Due to a wide band gap, layered perovskite type materials have weak photocatalytic activity. The band gap energy of the layered perovskite was estimated to be 4.1 eV. Machida et al. reported that the co-catalyst NiO works as a H2 evolution site in MLnTa2O7 (M = Cs, Rb, Na, or H; Ln = La, Pr, Nd, or Sm).120 In photocatalysts, the photo-generated electrons have to cross the interface between the photocatalyst and the loaded NiO co-catalyst. The co-catalyst (NiOx) enhances the photocatalytic activity of MLnTa2O7 (Table 3). Activity decreased in the following order: Rb > Cs > Na > H. Furthermore, doping the noble metals enhances the photocatalytic activity.
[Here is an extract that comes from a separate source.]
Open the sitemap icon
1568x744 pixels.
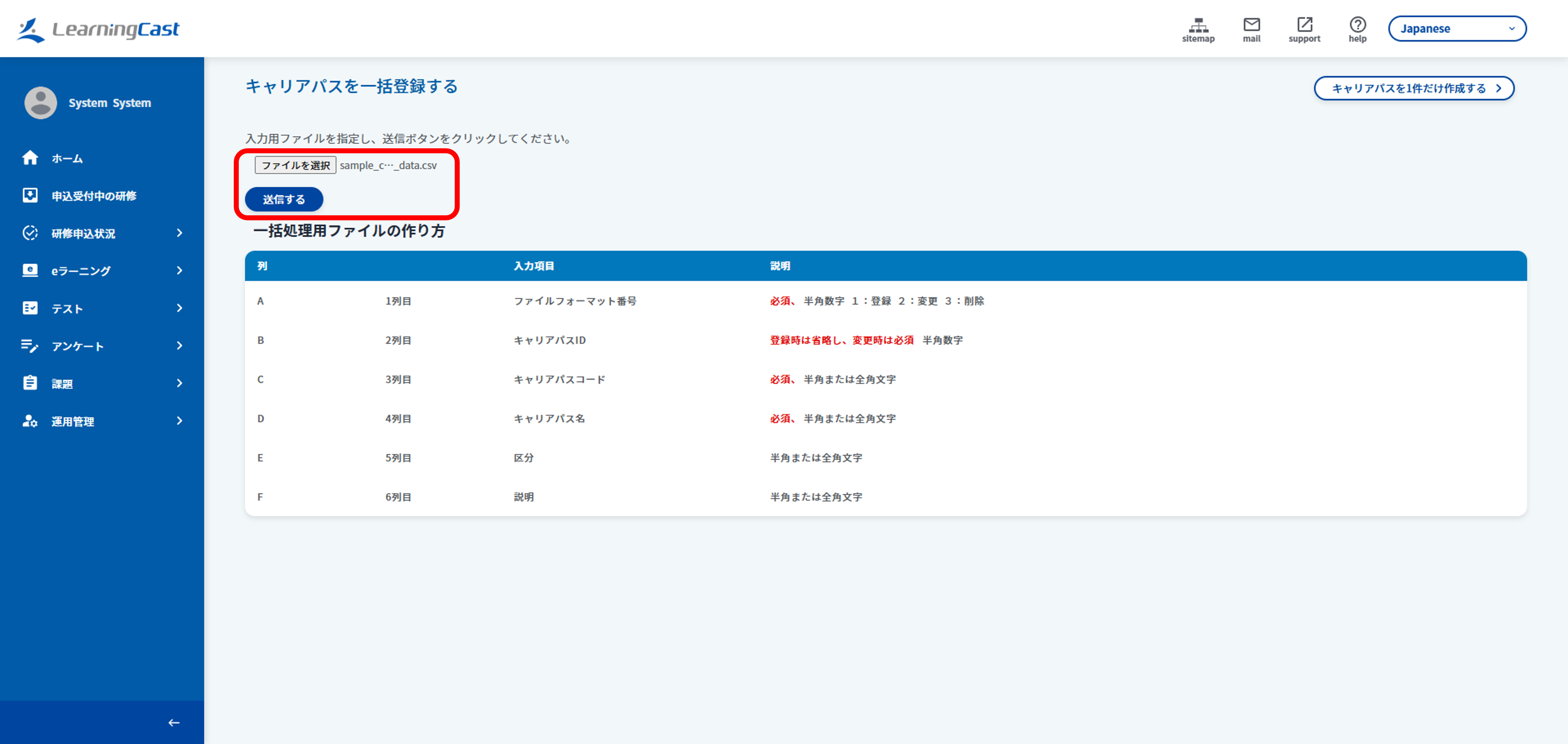click(x=1198, y=25)
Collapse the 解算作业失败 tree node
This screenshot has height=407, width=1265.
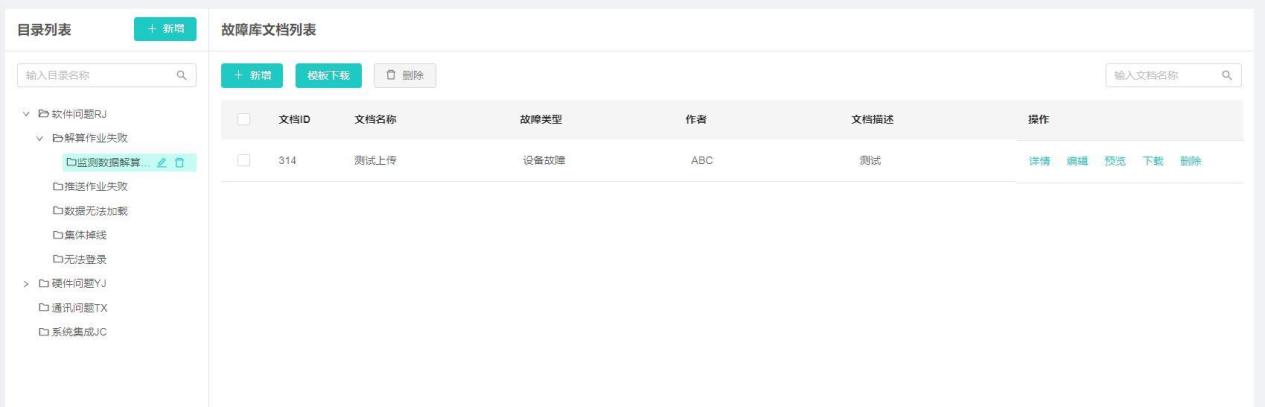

KSr2TaxNb3−xO10 has a very low photocatalytic activity; nearly no H2 evolution was observed whereas HSr2TaxNb3−xO10 has excellent photocatalytic activity. But by intercalating Pt to KSr2TaxNb3−xO10, the compound shows an enhanced photocatalytic activity. On changing the ratio of niobium to tantalum, the band gap energy of the photocatalyst with layered perovskite structure was also controlled. The photocatalytic H2 evolution rate of HSr2TaxNb3−xO10 reached up to 1168 cm3 g−1.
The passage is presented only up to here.